This paper addresses the high mean squared error (MSE) and large variance of nonparametric estimators for causal inference under finite samples. We propose an asymptotically efficient and data-adaptive penalized shrinkage estimation framework. Our key contribution is the first derivation of the nonparametric efficiency bound for penalized target parameters, enabling the design of an L1/L2 joint tuning criterion that renders penalization a plug-in post-processing step for any asymptotically normal and efficient estimator. The method preserves asymptotic optimality while substantially reducing finite-sample MSE—simulations show average reductions of 20–40%. We apply it to quality evaluation of U.S. dialysis providers, achieving high-precision, interpretable estimation of heterogeneous treatment effects across multiple provider groups.
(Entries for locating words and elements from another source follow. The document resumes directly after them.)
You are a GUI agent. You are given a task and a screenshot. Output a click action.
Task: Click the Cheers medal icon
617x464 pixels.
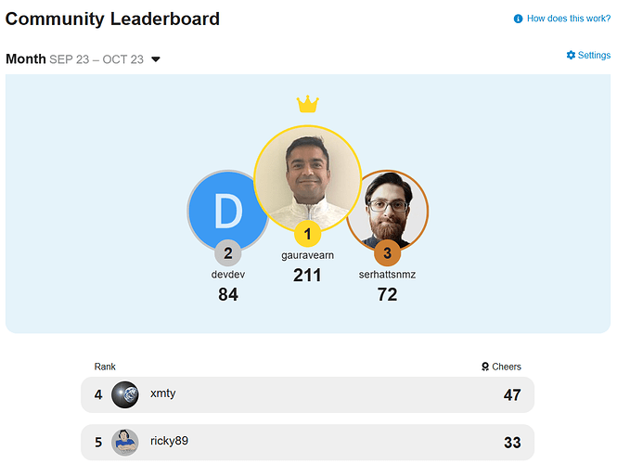(x=485, y=367)
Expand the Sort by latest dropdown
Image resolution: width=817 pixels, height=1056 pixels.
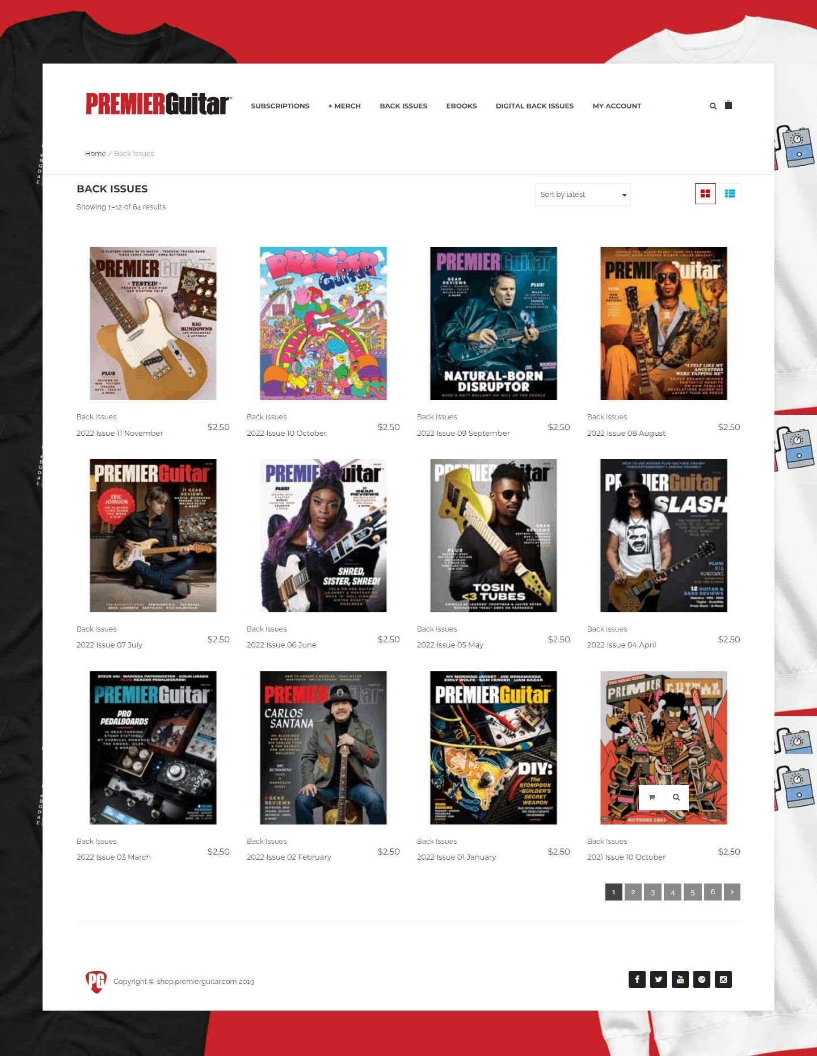[x=583, y=195]
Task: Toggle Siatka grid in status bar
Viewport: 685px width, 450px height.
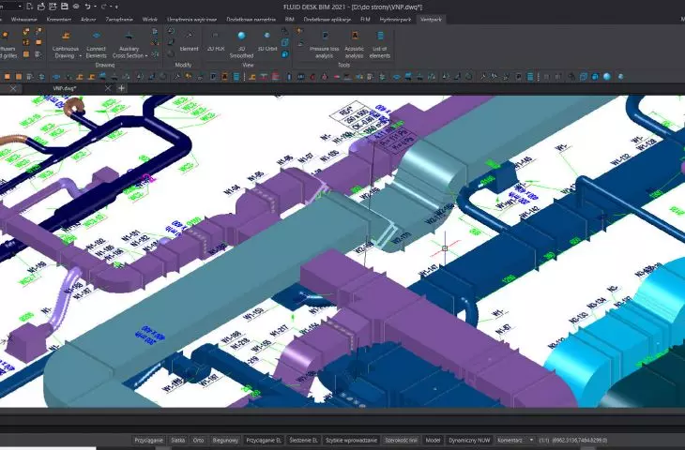Action: pos(177,440)
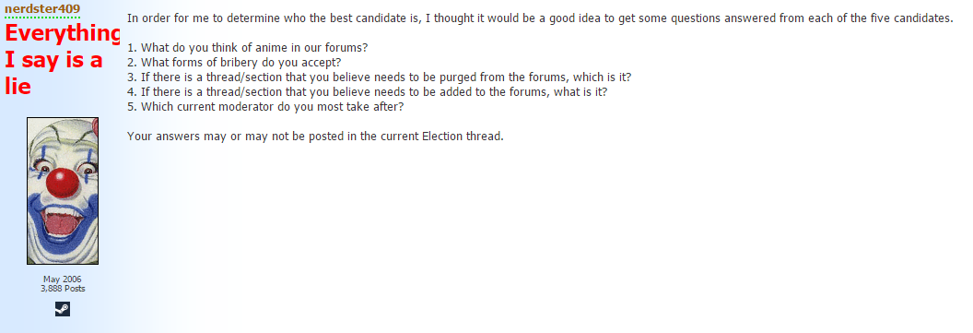Click the clown avatar image
Screen dimensions: 973x333
pyautogui.click(x=63, y=191)
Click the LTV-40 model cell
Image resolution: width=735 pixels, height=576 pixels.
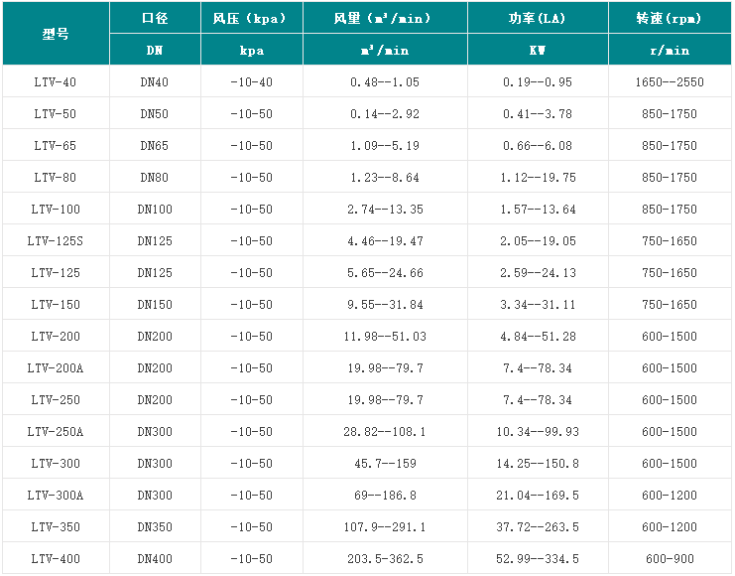coord(56,82)
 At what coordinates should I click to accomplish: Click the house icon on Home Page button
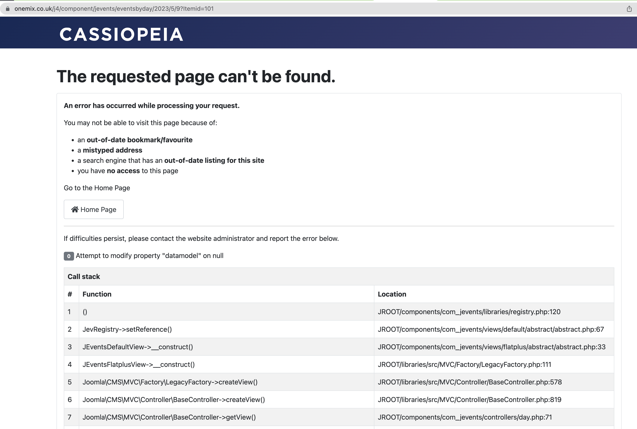pyautogui.click(x=75, y=209)
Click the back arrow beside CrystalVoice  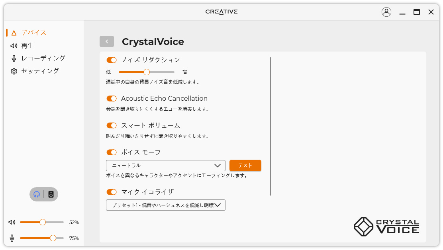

A rich literature exists on constructing non-parametric estimators with optimal asymptotic properties. In addition to asymptotic guarantees, it is often of interest to design estimators with desirable finite-sample properties; such as reduced mean-squared error of a large set of parameters. We provide examples drawn from causal inference where this may be the case, such as estimating a large number of group-specific treatment effects. We show how finite-sample properties of non-parametric estimators, particularly their variance, can be improved by careful application of penalization. Given a target parameter of interest we derive a novel penalized parameter defined as the solution to an optimization problem that balances fidelity to the original parameter against a penalty term. By deriving the non-parametric efficiency bound for the penalized parameter, we are able to propose simple data-adaptive choices for the L1 and L2 tuning parameters designed to minimize finite-sample mean-squared error while preserving optimal asymptotic properties. The L1 and L2 penalization amounts to an adjustment that can be performed as a post-processing step applied to any asymptotically normal and efficient estimator. We show in extensive simulations that this adjustment yields estimators with lower MSE than the unpenalized estimators. Finally, we apply our approach to estimate provider quality measures of kidney dialysis providers within a causal inference framework.